Further, not all countries allow re-domiciliation.  Those that do, tend to be Commonwealth “common Law” (as opposed to Civil law jurisdictions).  Notable exceptions are Cyprus, Austria, Hungary, Latvia, Luxembourg,  Liechtenstein, Mauritius, BVI, Delaware & Ireland   which are civil law but do permit re-domiciliation and conversely UK, Singapore, Hong Kong which are common law but do not generally allow re-domiciliation in or out. Notably, the Indian corporate laws currently do not permit either inbound or outbound re-domiciliation.

Advantages of re-domiciliation

Once a company is re-domiciled, it will be subject to all laws and regulations of the new jurisdiction and also avail benefits and advantages offered by such  jurisdiction. In short the company would be regarded as a company registered/ incorporated in that jurisdictions, without going through the tedious process of liquidation and incorporation.  Also, company is being allowed to retain their legal identity, registered name, employees, contract, bank accounts etc.

The advantages are subjective and often involve the balancing of the additional costs of re-domiciling against the inconvenience (and costs) of not doing so.
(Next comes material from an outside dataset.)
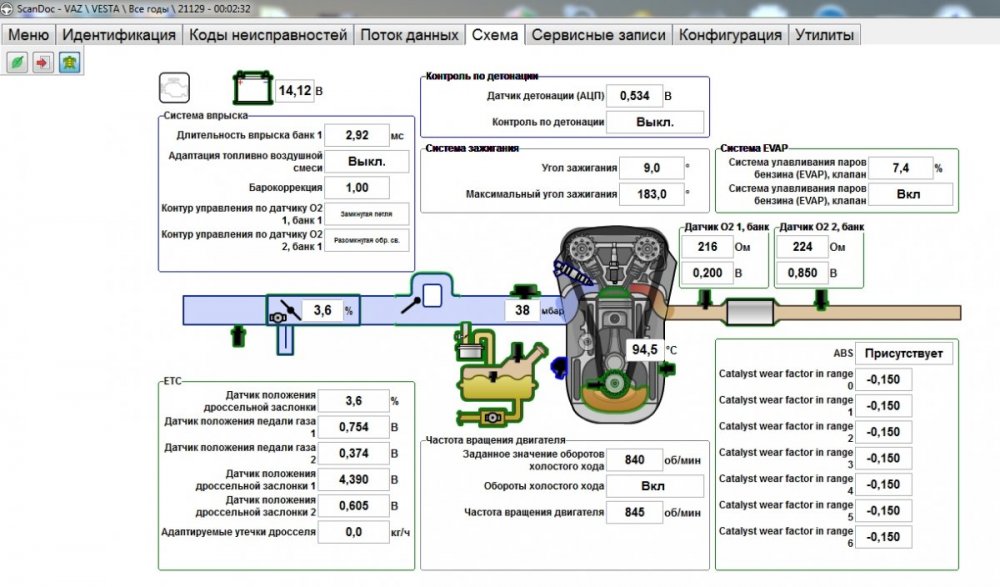1000x587 pixels.
Task: Click the engine block graphic in the diagram
Action: pyautogui.click(x=610, y=300)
As an example Mr. X formed a Gibraltar company in 2004. He has established bank accounts for this company and the company has a number of commercial contracts.  For various reasons Mr. X wishes to re-domicile the company to the Seychelles.   If he re-domiciles, he will pay certain costs, but:

The company continues its legal existence with effect from the original incorporation date – 2004 in this example. … It can quite properly continue to state “in business/incorporated for over 10 years” for example.
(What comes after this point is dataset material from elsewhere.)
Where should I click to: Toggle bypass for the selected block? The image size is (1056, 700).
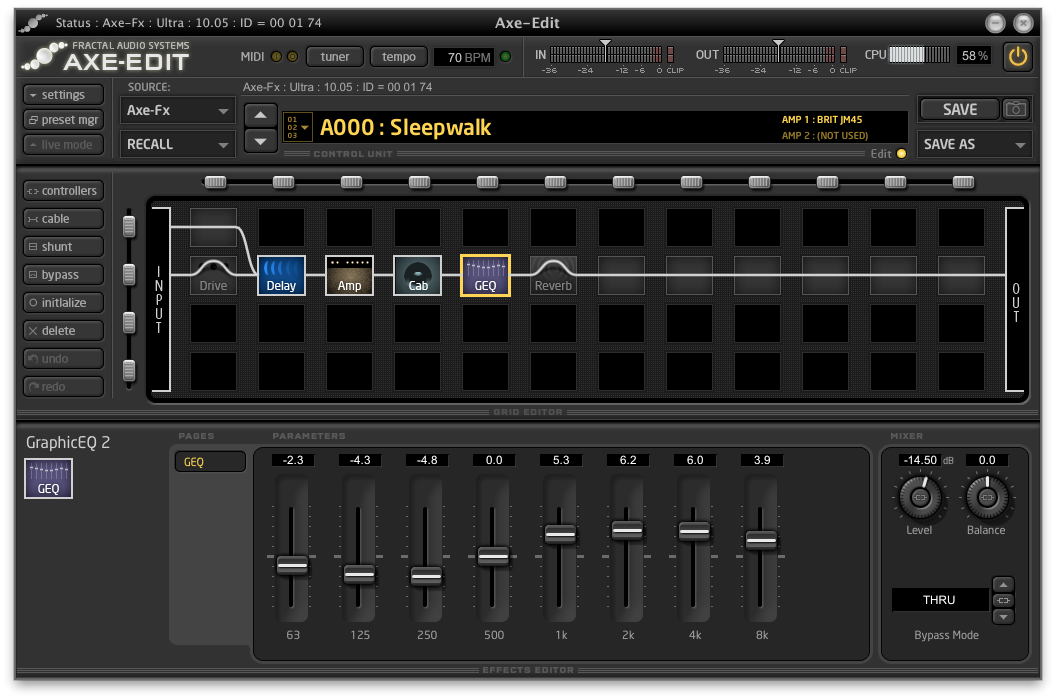pyautogui.click(x=64, y=275)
Websites can remain “as is” with only minor changes to privacy policies and T&C.

All of the company’s legal contracts remain valid; although notification of the change of jurisdiction may be required to counter-parties.

Bank accounts may remain in place, as it is still the same company.  However, please note that banks will almost certainly require a full set of documents pertaining to the incoming jurisdiction. Some banks are easier to deal with than others – it is therefore wise to ask the bank informally before proceeding with re-domiciliation.

By contrast, Mr. Y also has a company registered in Gibraltar and wishes to transfer/continue his business in Belize.   He has no contracts and his bank accounts are (relatively) easily replaced.  In such a case he might be better advised to register a company (perhaps with the same name) in Belize, establish new banking relationships, and simply arrange for the Gibraltar Company to be struck off.

Further,  re-domiciliation   may not qualify as transfer in most of the countries who allowed re-domiciliation. Also few countries like Singapore give incentive for inbound re-domiciliation.